The overall month has been quite unpredictable. While many on the chart stood strong, most of them have slipped. Bank Nifty on the other hand maintained its grip for a long time but now appears slightly bearish. Let’s see what the coming month holds for the investors as Mr. Sumeet Bagadia, Executive Director of Choice takes us through the weekly predictions of the market.
Benchmark indices extended their winning streak for the fourth consecutive session on Thursday, June 27. The Nifty 50 touched a high of 25,650, supported by broad-based buying, as market participants cheered the possible extension of the Trump tariff deadline and rising hopes of a sooner-than-expected US Fed rate cut. These developments lifted overall sentiment across global markets, with Indian equities joining the rally.

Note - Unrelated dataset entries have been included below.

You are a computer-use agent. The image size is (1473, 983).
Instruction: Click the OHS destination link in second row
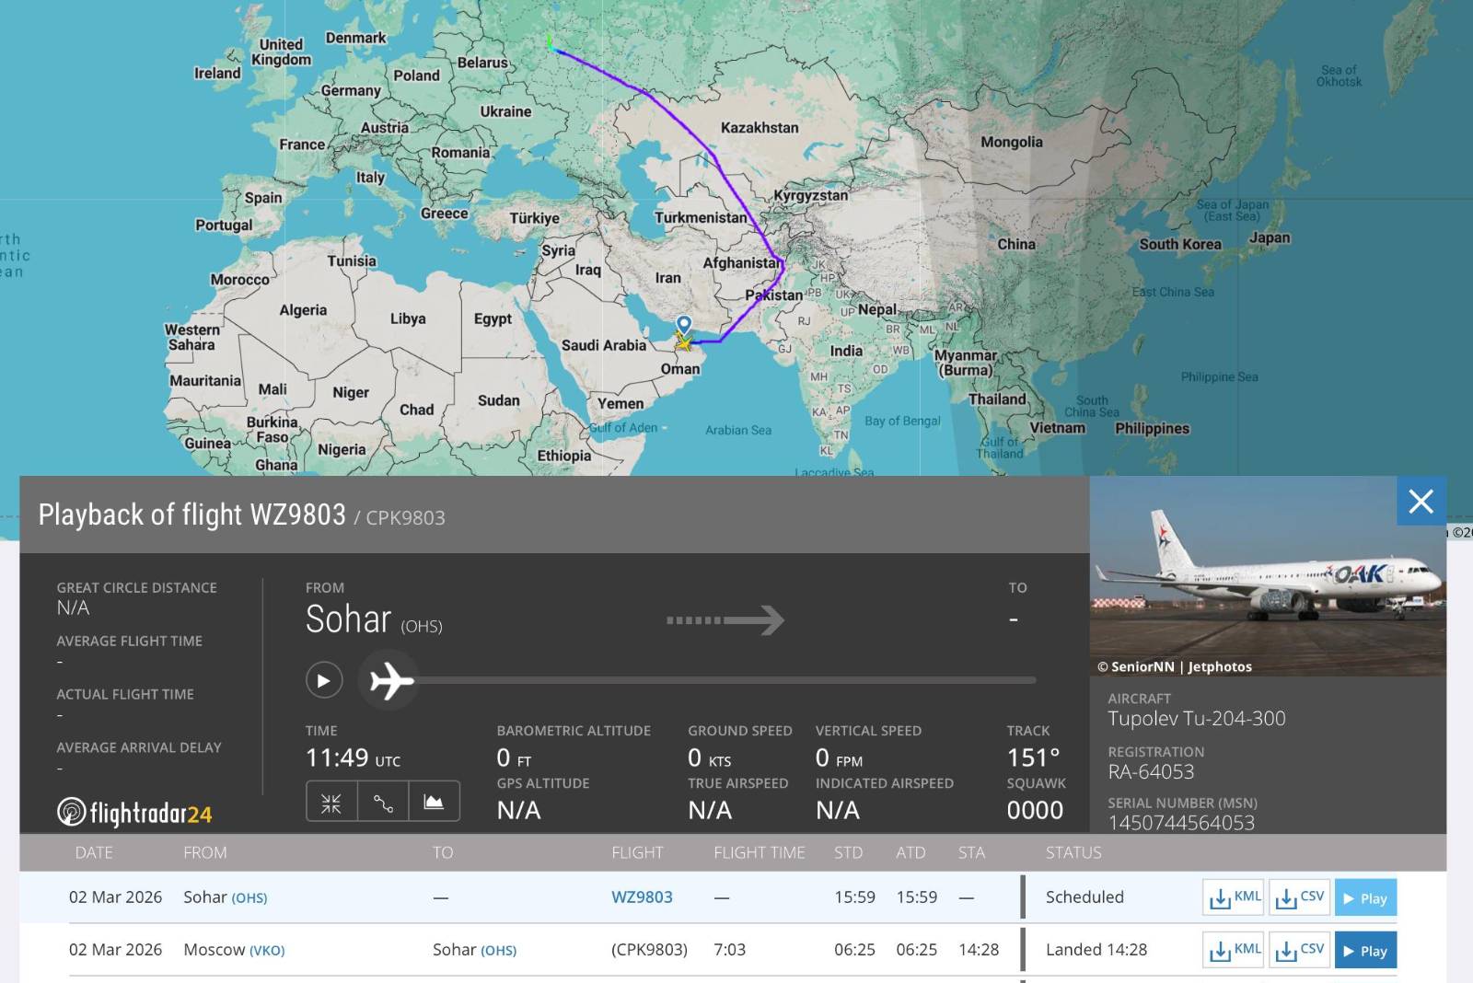[498, 951]
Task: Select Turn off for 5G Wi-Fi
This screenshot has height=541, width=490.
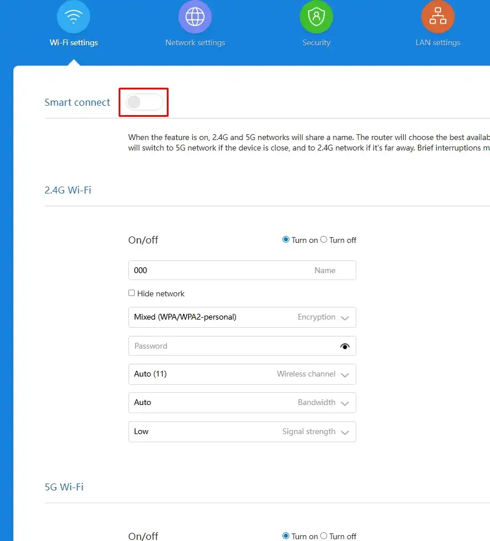Action: pos(324,536)
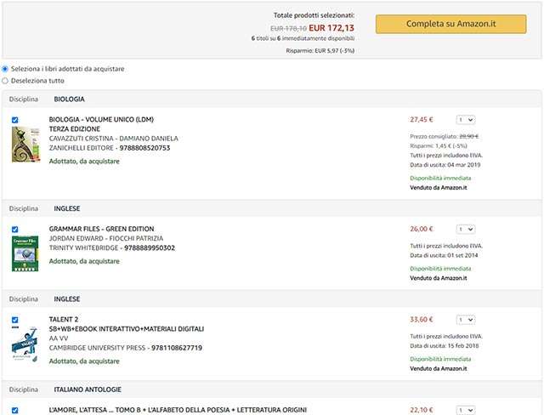Viewport: 544px width, 415px height.
Task: Click the Biologia book cover thumbnail
Action: pos(26,145)
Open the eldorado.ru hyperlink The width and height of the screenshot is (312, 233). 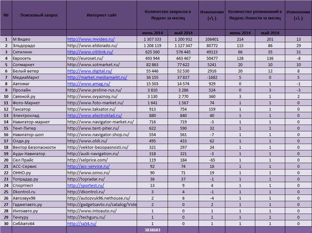pyautogui.click(x=92, y=46)
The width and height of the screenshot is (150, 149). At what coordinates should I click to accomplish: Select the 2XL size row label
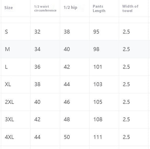click(x=9, y=102)
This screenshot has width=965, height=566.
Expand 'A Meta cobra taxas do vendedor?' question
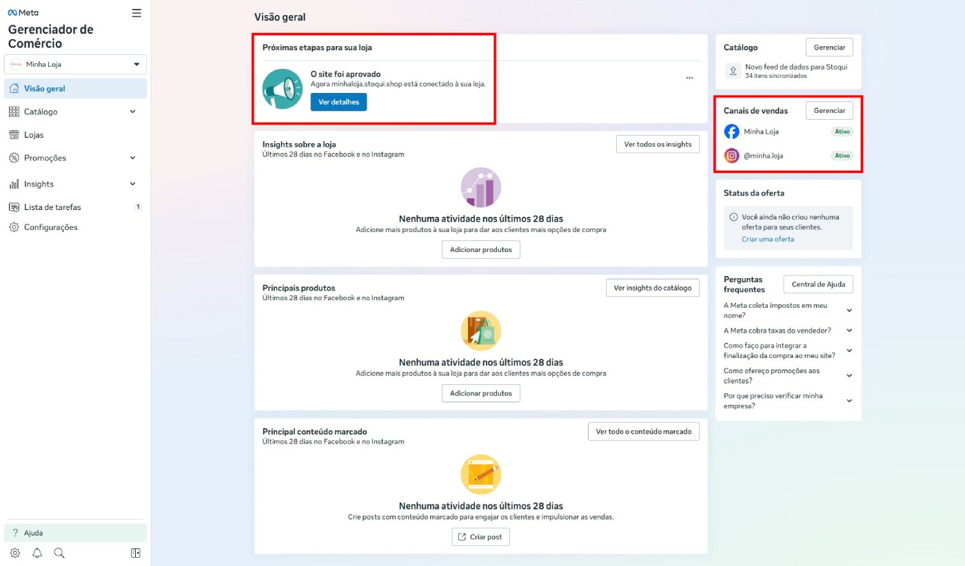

From a technical perspective, the Nifty is trading in Wave 5 of an impulse pattern on the weekly chart, signaling continued bullish momentum. The index has given a breakout from its recent consolidation range, forming a strong bullish candle. According to Fibonacci extension levels, the projected targets for this 5th wave stand at 27,300 and 28,600. On the downside, immediate support is seen at 25,000 and 24,500, where any correction could be viewed as a buy-on-dips opportunity. The RSI stands at 64.58, trending upward, indicating continued strength in momentum.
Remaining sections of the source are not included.